### TEXT BLOCK
---*---

Must the fundamentals always remain entirely ad-hoc? I would agree that
exclusive empiricism cannot grasp the full problem situation in consciousness
studies, but surely its results are often very solid and valuable, and necessary
not least in consciousness studies. To me they seem to say something about
MIR.
<14>
In my opinion you are up to very serious problems when you say: 'MIR, I
want to suggest, functions somewhat like a computer program, as a conceptual
unit (or a composite of many units), it may be reliable if you know its
limitations. Still, someone had to construct it (from no program), it did
not come pre-assembled out of the blue; to assume that it (or MIR) does
so is a mistake and leads into a blind alley.' Here you think of MIR as
internal to your mind, and then of course it cannot be mind-independent.
I think of MIR as potentiality not yet actualized in experience. I urge
you to say who is 'someone' here. Is it another conceptual unit, a homunculus?
Who supplied the computer and is it not in MIR? Do the mind's experiences
come out of the blue?
<15>
I admit that MIR must wholly remain a metaphysical construction. However,
I trust that natural evolution has given us a very functional and admirable
detector apparatus, so I believe that parts of our mind's experiences approximately
reflect real autonomous structures in the world. HM says [7]: 'My question
is: does this procedure not amount to an affirmation of MIR rather than
proof of its possibility? ie, is it not begging the question?' My answer
is, with Whitehead's words (PaR p.4-5): 'Philosophers can never hope finally
to formulate these metaphysical first principles. Weakness of insight and
deficiencies of language stand in the way inexorably. Words and phrases
must be stretched towards a generality foreign to their ordinary usage;
and however such elements of language be stabilized as technicalities, they
remain metaphors mutely appealing for an imaginative leap. ... Thus, for
the discovery of metaphysics, the method of pinning down thought to the
strict systematization of detailed discrimination, already effected by antecedent
observation, breaks down. This collapse of the method of rigid empiricism
is not confined to metaphysics. It occurs whenever we seek the larger generalities.
In natural science this rigid method is the Baconian method of induction,
a method which, if consistently pursued, would have left science where it
found it. What Bacon omitted was the play of a free imagination, controlled
by the requirements of coherence and logic. ... Thus the first requisite
is to proceed by the method of generalization so that certainly there is
some application; and the test of some success is application beyond the
immediate origin. In other words, some synoptic vision has been gained.

---*---

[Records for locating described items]
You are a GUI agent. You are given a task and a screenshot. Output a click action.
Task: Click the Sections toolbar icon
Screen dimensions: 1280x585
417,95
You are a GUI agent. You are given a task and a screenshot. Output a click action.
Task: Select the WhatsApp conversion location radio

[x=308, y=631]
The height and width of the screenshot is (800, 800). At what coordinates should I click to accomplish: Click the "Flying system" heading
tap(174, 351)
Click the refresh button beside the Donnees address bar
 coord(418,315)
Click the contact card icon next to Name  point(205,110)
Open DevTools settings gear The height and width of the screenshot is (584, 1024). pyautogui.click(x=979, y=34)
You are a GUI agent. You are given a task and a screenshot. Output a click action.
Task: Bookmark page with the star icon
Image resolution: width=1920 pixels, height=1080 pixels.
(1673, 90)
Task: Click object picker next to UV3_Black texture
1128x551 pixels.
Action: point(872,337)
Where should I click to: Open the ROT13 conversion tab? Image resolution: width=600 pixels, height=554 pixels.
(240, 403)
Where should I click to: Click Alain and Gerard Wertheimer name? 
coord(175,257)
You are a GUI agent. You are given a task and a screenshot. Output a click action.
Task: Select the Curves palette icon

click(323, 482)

---*---

### GIVEN PROBLEM
According to the MIR passage, why does the writer believe that parts of the mind's experiences approximately reflect real autonomous structures in the world? The data aren't needed for this work.

### OUTPUT OF THE TASK
The writer trusts that natural evolution has given us a very functional and admirable detector apparatus. On that basis, parts of the mind's experiences are taken to approximately reflect real autonomous structures, even though MIR itself must remain a metaphysical construction.